The way Faiqa Mansab has penned this novel where you get alternate POVs of the different characters makes you understand the settings and the lives involved in a deeper way. The words pull you inside the story and you end up being the character you’re reading about rather than a bystander who sees it happen.
The emotions portrayed range from mild to intense and the wording is such that you feel them all. Some moments bring the lightness of smiles in your life and some moments you’d be ready to commit some serious damage to the characters!
For a debut, this is one brilliantly penned story.
This is a book that I had been looking forward to reading since I first heard about it. And one excerpt that I had read on a website had me more intrigued.
Before I talk about how I found the novel itself, let me tell you all something that is a known fact about me. I don’t like reading books written in first person narrative. I did not know that this book has some chapters in first person narrative.
The novel had a slow start but soon picked up momentum. Even with the slow start, a connection with the character was formed; building my interest.
It talked about the society we live in. All the scenarios presented were so real that I could not help but be immersed in the world presented. The world I reside in.

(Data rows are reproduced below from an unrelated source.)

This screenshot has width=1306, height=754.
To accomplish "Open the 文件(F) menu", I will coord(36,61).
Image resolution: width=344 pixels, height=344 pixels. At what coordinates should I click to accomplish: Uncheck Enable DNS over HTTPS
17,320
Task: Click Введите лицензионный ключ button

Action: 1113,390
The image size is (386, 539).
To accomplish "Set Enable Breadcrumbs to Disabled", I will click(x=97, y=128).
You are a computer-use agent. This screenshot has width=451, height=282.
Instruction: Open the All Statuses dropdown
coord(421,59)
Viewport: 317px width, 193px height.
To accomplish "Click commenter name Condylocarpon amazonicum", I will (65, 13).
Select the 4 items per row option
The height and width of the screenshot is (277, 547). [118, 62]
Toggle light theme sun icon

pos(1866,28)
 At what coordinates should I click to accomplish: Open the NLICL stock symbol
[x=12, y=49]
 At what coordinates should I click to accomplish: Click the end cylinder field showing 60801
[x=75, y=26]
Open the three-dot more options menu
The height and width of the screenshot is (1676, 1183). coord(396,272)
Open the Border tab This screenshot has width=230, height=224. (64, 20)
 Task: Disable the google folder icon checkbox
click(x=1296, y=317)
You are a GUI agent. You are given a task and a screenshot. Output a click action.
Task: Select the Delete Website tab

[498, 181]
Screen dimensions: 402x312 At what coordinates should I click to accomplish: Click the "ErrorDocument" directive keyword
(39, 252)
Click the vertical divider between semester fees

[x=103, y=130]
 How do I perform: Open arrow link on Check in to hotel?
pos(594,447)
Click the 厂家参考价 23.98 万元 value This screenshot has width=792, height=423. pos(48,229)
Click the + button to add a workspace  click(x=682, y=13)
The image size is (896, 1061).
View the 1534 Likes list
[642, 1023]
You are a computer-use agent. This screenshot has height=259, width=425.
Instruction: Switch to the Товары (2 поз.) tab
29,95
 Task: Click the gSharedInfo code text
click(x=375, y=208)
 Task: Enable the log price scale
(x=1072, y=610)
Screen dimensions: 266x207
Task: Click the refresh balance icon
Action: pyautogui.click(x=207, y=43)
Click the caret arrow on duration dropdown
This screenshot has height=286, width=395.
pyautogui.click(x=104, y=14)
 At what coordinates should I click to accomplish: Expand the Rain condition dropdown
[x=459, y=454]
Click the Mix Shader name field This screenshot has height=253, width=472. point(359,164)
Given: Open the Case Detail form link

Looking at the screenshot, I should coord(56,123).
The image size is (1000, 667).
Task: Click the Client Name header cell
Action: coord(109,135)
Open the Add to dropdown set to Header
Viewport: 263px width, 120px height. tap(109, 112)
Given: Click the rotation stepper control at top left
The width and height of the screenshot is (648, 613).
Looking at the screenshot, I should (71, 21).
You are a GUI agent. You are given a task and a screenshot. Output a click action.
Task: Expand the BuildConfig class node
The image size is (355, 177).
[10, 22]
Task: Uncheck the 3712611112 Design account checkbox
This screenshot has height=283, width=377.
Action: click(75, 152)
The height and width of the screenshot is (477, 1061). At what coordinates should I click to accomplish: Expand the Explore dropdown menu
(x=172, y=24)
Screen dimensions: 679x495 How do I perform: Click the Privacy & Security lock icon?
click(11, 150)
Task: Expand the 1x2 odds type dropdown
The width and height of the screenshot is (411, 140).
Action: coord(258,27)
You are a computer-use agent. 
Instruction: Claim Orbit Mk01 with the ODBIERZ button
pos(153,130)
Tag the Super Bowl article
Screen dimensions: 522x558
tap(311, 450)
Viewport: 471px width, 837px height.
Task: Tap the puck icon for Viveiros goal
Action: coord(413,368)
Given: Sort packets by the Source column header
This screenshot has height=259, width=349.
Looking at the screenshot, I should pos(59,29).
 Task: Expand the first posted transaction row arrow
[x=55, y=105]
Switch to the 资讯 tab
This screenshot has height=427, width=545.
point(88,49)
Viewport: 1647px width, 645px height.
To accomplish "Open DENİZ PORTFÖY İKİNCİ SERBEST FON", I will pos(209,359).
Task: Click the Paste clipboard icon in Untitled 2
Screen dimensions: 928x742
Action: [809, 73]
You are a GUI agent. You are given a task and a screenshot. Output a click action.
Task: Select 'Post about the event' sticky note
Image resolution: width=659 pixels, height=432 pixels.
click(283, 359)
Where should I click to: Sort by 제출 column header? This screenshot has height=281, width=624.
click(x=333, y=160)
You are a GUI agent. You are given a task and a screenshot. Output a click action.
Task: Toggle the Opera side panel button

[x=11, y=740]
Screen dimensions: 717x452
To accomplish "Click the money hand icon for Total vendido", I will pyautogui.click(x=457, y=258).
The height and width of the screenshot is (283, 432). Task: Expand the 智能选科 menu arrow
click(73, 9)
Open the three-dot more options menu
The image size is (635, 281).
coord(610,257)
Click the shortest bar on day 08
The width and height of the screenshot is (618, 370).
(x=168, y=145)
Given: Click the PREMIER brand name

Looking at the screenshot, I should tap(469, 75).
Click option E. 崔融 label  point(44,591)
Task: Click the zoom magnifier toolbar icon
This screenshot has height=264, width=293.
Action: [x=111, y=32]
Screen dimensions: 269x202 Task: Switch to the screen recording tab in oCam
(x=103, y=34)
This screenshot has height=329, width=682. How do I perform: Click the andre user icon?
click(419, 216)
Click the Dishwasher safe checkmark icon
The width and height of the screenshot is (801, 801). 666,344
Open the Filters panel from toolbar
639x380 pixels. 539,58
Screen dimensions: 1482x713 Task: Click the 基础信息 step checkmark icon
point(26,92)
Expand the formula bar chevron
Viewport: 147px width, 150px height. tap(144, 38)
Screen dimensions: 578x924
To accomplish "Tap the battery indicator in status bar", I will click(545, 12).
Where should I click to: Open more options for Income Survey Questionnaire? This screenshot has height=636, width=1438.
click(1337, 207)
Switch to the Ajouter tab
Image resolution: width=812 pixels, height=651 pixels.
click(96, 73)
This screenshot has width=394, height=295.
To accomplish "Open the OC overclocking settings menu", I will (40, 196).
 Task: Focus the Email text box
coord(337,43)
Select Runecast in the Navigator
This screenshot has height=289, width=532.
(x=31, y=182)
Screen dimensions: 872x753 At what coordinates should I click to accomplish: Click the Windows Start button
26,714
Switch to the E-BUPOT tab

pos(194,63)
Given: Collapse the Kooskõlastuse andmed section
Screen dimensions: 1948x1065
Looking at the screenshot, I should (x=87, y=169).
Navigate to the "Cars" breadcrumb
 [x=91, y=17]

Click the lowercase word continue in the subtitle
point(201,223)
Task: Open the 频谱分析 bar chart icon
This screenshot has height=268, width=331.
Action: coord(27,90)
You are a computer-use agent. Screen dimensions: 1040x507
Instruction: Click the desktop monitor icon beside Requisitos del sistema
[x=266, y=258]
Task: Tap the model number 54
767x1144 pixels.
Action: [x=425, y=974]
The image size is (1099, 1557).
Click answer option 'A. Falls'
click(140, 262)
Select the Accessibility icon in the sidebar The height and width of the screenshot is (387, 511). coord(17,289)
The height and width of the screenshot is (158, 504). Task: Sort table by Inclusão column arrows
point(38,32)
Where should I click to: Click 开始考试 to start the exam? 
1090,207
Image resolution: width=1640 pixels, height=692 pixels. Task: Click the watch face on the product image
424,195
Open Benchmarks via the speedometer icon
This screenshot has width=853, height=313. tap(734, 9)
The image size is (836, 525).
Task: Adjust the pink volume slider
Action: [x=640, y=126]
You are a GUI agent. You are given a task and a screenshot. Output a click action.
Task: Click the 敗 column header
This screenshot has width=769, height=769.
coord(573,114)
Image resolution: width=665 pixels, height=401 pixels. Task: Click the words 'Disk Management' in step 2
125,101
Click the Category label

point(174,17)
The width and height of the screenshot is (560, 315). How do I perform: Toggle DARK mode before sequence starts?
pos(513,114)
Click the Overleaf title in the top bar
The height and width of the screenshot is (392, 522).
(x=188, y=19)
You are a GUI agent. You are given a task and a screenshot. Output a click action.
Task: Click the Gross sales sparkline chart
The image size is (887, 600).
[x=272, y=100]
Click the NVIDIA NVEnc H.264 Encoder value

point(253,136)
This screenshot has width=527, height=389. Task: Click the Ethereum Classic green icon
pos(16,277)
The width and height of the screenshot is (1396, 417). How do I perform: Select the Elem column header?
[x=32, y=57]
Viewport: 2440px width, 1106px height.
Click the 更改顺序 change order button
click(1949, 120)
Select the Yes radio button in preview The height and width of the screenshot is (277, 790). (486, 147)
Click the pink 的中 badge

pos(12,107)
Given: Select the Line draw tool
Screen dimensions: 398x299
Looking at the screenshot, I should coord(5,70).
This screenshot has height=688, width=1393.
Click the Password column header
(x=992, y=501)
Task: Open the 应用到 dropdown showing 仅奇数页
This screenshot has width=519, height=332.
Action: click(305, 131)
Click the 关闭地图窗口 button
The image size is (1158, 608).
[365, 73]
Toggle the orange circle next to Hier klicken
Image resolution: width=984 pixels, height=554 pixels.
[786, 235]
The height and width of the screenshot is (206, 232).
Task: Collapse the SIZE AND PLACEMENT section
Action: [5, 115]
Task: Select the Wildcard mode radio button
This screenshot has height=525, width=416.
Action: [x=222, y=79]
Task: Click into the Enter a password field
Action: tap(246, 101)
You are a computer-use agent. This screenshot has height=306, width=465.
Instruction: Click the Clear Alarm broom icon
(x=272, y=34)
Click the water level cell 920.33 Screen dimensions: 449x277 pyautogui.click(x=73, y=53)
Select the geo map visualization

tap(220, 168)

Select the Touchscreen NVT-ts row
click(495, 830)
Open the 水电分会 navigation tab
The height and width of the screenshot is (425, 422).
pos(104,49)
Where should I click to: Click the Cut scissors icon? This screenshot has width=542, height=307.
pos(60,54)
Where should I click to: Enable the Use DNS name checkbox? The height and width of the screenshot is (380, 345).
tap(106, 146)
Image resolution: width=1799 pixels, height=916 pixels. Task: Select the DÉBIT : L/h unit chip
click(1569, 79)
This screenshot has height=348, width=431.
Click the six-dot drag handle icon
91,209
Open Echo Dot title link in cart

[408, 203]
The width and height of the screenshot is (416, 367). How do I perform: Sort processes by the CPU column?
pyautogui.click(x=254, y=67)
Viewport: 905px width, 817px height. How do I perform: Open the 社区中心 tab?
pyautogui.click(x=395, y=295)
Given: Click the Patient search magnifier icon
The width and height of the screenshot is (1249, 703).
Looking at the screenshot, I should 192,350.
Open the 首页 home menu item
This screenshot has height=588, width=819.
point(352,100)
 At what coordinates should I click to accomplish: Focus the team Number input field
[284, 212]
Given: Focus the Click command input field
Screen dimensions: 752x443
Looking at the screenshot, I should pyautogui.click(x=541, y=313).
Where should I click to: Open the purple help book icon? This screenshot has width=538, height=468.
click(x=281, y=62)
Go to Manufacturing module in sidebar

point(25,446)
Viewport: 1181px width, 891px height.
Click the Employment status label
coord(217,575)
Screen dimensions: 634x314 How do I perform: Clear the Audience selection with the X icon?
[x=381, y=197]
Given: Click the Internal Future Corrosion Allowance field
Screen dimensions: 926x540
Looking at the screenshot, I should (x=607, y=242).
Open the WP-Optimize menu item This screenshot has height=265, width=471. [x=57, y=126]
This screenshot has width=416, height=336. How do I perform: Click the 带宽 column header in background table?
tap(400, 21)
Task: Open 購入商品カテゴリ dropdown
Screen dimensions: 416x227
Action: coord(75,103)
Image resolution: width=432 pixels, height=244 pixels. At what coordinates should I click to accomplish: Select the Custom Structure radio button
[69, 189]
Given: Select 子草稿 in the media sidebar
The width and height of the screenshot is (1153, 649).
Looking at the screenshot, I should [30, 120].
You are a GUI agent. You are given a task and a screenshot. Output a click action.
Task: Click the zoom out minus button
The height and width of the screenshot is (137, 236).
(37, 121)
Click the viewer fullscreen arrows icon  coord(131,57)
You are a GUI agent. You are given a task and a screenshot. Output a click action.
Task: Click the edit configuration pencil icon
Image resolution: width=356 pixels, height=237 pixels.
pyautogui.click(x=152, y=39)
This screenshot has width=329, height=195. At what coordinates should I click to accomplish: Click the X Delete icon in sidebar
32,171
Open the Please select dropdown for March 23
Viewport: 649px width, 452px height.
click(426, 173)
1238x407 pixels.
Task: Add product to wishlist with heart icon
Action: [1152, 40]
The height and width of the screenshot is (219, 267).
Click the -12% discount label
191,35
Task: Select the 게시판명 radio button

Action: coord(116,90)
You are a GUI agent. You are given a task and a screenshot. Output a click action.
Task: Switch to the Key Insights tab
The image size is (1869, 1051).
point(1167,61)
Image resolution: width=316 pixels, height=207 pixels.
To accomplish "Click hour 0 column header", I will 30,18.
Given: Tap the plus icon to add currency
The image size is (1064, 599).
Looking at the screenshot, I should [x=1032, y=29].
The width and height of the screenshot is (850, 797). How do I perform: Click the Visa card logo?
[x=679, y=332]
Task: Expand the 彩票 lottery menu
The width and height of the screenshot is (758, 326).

That’s different. I’m a man.
The above summarises why women suffer in our society. The statement resonates with the reality we live in. A man is allowed to do anything and everything and the only logic behind that? “I’m a man” or “He’s a man”. I see this happening around me. Be it the lower class, middle class or the elites, this thinking is embedded so deeply into the psyche of the people in this society that however much a woman fights for her freedom, there will always be something that she will be shamed for. Because she is not a man!
The story has few main characters and we see how the experiences of life changed them. The minor characters of the story portray the huge issues that we face in our society as well. Many may have faced it and I cannot even imagine how they ever breathed after that. Hats off to these people.
Moving further, the story talks about how the society forces us to stop being ourselves. How it forces us to don a facade that fits in the environment in. Nobody cares that a person may be dying within as long as they are smiling and laughing (though as a society we really can’t tolerate people being happy as well). It portrays how talking about depression is taboo in the world we live in. Everyone is ready to give you advice to be more religious as if that were any cure! Nobody believes that depression is an illness. Even the people suffering! Even they think if it was known that they suffer from this illness they’ll be looked down at.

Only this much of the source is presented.